Niet-alcoholische vette leverziekte: Ophoping vet in lever
De lever is een deel van het spijsverteringsstelsel dat nodig is om voedsel af te breken, energie op te slaan en afvalproducten (waaronder gifstoffen) uit het lichaam te verwijderen. Een niet-alcoholische vette leverziekte is een leveraandoening waarbij een overmatige opbouw van vet in de lever tot stand komt. Vaak is obesitas geassocieerd met de leverziekte, maar ook andere risicofactoren zijn bekend. In het begin treden weinig symptomen op, maar de ziekte evolueert mogelijk verder waardoor leverschade ontstaat. Het is belangrijk om een gezonde levensstijl te hanteren en de risicofactoren aan te pakken, zodat de lever zich weer (gedeeltelijk) kan herstellen.
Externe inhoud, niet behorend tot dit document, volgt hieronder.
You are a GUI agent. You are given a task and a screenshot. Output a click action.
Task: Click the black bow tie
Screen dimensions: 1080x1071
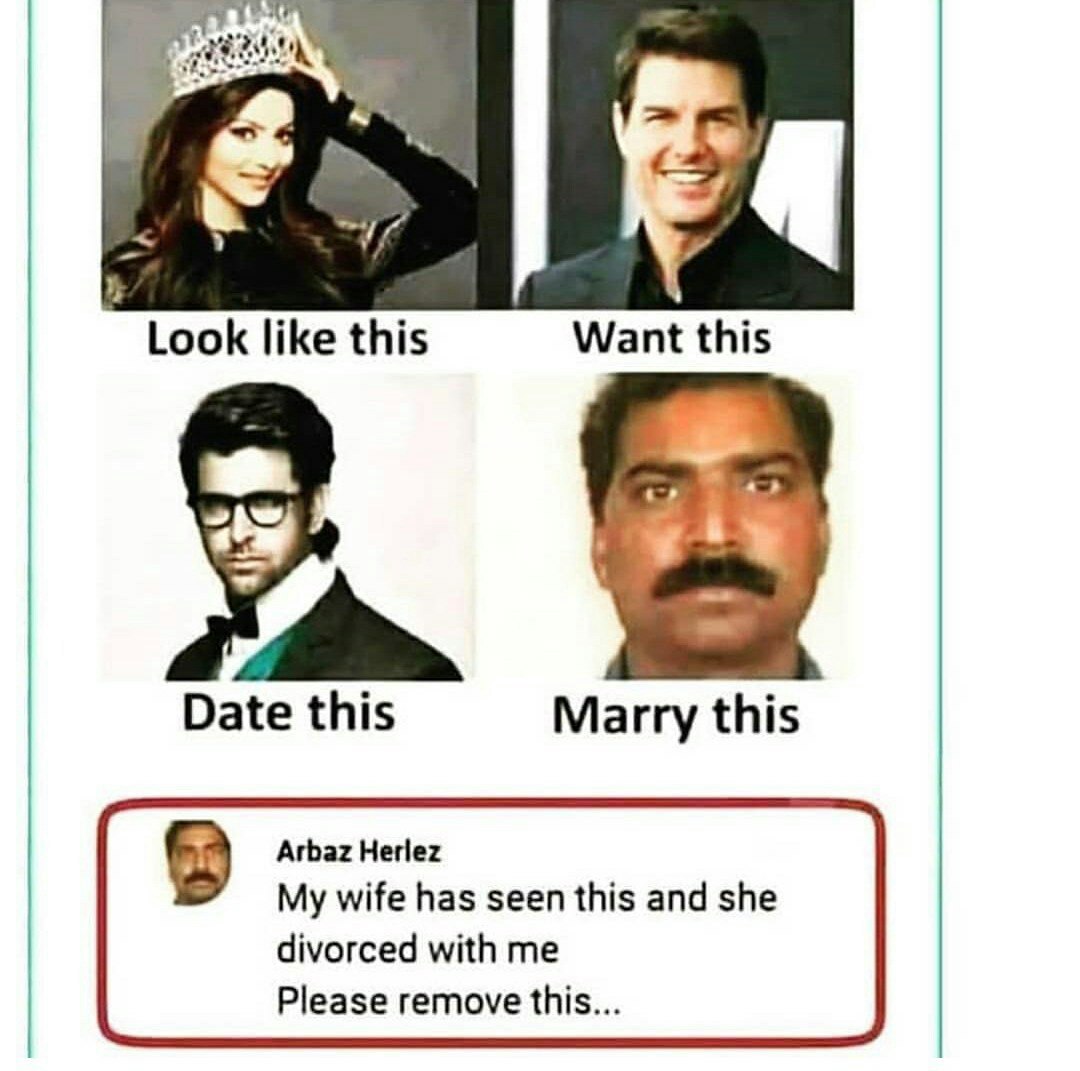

De vooruitzichten van een niet-alcoholische vette leverziekte zijn tot slot goed, maar bij een aantal patiënten ontstaat wel leverschade met bijbehorende symptomen.
Synoniemen van niet-alcoholische vette leverziekte
Synoniemen voor een niet-alcoholische vette leverziekte (NAFLD) zijn:
Anatomie lever met relatie tot niet-alcoholische vette leverziekte
De lever is een vitaal orgaan dat een cruciale rol speelt in verschillende fysiologische processen in het lichaam. De anatomie van de lever en zijn functies zijn van groot belang om te begrijpen hoe niet-alcoholische vette leverziekte (NAFLD) zich ontwikkelt en welke impact het heeft op de algehele gezondheid.
Structuur van de lever
De lever is het grootste interne orgaan van het menselijk lichaam en bevindt zich in de rechterbovenbuik, onder het diafragma. Het is ongeveer 15 centimeter hoog, 20 centimeter breed en weegt gemiddeld 1,5 kilogram. De lever is verdeeld in twee hoofdkwabben: de rechterkwab en de linkerkwab, die verder zijn onderverdeeld in kleinere segmenten, bekend als leverlobben. Deze lobben zijn samengesteld uit levercellen (hepatocyten) die verantwoordelijk zijn voor de meeste functies van de lever.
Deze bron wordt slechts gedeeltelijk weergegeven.